To that extent right to health is at least as much enshrined in the Constitution as the state’s duty to prevent cow slaughter – the very next article.
Nevertheless conditions have been created for not just the thriving of the private sector but its unregulated profiteering – as opposed to a for profit business model – as Aadya’s tragic case has brought to light once more. In a fantastic convergence of minds, Centre and the states often ranged at opposite ends of the political spectrum have somehow or the other put off regulation of the private sector. There are some exceptions, admittedly. West Bengal government’s stringent Clinical Establishments Act happened after a comparable incident in the state earlier this year and now the Karnataka government is attempting to bring its own law much to the chagrin of big names in the private sector including Dr Devi Shetty’s Narayana Hrudayalaya. On the whole though, seven years after the Centre passed a model law, The Clinical Establishments (Registration and Regulation) Act, 2010 precisely for the purpose of regulating the private sector, states’ uptake has been very poor.

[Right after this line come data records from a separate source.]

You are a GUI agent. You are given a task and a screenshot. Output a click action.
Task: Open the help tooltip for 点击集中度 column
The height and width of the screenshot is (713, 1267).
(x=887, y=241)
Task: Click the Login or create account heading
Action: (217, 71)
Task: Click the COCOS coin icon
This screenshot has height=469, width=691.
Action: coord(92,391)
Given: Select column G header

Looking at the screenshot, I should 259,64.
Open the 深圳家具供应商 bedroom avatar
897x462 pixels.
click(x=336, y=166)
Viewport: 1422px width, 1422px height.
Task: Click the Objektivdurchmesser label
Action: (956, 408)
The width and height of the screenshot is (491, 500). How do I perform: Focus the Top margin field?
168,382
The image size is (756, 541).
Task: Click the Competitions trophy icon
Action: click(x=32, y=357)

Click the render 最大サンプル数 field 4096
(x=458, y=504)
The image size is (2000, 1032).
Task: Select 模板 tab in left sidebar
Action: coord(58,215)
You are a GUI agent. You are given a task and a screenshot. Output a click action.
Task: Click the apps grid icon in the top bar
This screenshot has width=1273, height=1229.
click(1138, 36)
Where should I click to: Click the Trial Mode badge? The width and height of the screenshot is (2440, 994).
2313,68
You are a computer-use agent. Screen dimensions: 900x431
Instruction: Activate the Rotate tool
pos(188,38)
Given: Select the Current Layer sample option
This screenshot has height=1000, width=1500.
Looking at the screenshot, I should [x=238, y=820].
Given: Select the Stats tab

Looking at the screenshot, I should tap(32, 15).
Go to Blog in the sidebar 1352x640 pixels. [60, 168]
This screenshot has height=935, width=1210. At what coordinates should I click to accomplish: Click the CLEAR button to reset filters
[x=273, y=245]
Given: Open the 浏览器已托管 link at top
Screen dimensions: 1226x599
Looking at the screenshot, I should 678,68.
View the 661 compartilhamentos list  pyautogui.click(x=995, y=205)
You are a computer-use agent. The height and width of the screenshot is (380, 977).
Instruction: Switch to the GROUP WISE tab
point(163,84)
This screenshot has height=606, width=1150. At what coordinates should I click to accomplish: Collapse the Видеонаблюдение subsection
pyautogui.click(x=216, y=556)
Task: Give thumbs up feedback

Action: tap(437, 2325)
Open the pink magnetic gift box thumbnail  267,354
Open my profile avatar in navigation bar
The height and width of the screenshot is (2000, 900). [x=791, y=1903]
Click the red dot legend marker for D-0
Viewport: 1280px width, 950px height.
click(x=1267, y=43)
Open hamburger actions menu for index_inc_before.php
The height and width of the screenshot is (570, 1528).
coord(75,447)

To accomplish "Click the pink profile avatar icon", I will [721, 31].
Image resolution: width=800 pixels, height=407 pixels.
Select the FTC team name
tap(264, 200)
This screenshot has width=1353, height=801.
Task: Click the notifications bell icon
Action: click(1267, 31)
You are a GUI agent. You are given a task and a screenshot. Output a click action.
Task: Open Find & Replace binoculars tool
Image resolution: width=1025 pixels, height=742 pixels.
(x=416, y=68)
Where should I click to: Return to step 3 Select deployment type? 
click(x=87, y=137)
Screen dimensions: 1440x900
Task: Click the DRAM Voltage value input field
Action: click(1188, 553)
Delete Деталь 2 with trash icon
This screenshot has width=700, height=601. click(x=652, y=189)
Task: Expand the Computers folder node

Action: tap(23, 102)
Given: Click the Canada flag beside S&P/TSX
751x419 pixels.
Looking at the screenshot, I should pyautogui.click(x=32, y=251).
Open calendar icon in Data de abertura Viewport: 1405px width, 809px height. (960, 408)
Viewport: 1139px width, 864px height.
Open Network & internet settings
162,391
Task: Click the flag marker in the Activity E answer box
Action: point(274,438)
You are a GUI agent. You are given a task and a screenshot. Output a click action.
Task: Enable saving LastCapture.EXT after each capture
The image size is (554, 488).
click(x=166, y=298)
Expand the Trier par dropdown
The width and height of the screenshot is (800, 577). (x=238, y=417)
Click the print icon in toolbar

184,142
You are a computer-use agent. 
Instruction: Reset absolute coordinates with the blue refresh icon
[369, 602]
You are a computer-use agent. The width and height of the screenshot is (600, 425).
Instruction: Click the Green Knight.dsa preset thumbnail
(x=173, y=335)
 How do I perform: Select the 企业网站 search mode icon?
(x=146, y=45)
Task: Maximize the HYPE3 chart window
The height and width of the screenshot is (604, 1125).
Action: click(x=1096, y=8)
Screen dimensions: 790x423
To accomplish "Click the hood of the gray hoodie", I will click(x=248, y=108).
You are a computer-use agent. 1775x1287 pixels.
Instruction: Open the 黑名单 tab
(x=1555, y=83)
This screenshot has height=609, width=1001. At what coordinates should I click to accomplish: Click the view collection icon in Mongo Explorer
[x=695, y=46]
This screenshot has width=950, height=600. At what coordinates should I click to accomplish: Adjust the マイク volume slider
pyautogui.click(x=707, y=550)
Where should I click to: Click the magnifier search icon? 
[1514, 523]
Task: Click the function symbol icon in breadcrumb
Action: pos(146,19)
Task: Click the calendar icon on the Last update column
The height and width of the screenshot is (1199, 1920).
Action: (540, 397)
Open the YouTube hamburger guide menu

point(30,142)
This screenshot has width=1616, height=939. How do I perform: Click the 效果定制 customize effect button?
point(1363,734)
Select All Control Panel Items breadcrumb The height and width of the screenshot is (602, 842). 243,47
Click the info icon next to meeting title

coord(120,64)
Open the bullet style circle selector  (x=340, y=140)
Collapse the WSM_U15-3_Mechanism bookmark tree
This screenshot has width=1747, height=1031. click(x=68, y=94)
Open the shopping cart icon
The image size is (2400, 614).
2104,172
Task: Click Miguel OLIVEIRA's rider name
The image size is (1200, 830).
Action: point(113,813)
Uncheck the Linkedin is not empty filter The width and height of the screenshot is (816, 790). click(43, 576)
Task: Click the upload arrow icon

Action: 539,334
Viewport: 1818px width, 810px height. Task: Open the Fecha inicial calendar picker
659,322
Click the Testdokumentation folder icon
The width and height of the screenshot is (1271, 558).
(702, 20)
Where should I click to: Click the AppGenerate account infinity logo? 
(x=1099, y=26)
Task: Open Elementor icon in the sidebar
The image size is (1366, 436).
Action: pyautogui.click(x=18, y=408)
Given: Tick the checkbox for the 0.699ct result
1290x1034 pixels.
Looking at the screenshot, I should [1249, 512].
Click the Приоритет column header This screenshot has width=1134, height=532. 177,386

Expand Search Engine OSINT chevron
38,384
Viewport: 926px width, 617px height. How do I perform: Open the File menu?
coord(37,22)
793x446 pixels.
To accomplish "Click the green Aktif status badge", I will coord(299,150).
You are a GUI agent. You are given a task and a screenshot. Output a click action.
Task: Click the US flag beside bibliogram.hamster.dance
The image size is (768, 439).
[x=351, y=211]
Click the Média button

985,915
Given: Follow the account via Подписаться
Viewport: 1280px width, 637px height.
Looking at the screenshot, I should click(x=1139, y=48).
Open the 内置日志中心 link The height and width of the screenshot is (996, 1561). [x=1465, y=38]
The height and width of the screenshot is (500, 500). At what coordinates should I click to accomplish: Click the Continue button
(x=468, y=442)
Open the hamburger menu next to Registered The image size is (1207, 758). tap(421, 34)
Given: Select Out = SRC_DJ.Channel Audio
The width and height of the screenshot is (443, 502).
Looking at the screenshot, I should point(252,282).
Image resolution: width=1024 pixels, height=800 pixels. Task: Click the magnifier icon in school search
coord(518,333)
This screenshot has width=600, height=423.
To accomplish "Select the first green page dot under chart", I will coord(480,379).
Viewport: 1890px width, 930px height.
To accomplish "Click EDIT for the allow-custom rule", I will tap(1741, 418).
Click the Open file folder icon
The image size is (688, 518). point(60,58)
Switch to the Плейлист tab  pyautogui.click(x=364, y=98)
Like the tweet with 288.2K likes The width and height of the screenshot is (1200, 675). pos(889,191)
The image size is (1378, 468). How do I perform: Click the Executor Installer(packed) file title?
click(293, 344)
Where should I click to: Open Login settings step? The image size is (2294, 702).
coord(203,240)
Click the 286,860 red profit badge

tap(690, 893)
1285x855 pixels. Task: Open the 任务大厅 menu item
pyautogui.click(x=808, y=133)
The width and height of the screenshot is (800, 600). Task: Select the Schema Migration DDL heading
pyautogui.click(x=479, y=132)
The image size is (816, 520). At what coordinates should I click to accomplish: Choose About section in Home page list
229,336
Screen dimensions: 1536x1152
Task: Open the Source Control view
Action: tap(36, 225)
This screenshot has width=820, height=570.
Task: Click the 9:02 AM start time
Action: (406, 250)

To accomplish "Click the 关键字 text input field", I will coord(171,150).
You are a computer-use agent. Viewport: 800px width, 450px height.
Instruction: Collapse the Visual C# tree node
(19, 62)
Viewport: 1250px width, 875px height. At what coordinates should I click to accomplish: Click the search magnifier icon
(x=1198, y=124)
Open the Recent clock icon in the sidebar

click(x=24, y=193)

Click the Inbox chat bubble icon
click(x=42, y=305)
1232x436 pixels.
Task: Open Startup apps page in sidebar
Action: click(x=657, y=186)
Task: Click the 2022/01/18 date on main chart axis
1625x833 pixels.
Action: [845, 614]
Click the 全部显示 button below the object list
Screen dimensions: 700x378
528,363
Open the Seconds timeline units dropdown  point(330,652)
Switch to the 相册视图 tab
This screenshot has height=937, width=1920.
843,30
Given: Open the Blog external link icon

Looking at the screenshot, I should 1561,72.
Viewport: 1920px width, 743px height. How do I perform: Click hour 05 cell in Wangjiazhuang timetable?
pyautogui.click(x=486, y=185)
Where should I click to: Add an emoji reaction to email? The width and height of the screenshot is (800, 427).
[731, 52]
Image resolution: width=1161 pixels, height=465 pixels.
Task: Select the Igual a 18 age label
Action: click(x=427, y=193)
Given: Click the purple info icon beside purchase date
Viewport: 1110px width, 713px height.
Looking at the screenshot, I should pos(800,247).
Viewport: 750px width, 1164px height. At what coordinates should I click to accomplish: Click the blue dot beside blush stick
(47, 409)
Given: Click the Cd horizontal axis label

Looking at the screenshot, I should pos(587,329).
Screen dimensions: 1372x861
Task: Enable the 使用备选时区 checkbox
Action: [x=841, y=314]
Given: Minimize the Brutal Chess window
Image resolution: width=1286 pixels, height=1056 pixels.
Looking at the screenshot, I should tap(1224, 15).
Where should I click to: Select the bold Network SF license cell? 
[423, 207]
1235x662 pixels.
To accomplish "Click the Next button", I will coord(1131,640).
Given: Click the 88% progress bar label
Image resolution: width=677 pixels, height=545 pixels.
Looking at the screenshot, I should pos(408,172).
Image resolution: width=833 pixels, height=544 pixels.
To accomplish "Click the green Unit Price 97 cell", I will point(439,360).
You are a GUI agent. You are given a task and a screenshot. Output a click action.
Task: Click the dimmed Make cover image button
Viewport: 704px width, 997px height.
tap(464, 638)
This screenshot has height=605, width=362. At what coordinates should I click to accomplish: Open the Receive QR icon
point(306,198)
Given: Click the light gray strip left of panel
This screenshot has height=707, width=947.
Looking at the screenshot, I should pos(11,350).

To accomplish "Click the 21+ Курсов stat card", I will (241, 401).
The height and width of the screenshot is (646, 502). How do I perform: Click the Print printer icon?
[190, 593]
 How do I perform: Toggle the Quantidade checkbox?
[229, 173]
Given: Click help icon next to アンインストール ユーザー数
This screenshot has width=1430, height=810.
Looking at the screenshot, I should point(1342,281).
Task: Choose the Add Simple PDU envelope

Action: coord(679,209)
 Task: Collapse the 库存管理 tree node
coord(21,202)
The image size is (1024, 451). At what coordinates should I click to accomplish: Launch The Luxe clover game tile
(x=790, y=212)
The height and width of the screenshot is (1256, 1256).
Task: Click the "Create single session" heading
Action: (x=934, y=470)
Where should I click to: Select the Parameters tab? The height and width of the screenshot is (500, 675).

The functioning of the medical profession has been kept deliberately vague – there are standard treatment guidelines available now for many medical conditions and diseases but implementation is non-existent. Regulation has been kept in the hands of a handful of politically connected doctors whose sole purpose is to preserve the smokescreen and perpetuate their own interests rather than cleanse the system. Government whose job it is to regulate has or years been making the right noises about public private partnerships in healthcare but has been remarkably sloth in getting regulations and regulators in place which has to be the first step if government whose stated policy is transparency is to work with the private sector at any level. Poor penetration of health insurance that could have been a de facto regulator in its own interest has made even that filter ineffective.
In short that the private hospital business model is opaque and exorbitant is actually a gift government of India has decided to give them. It is a small detail that we pay the price of.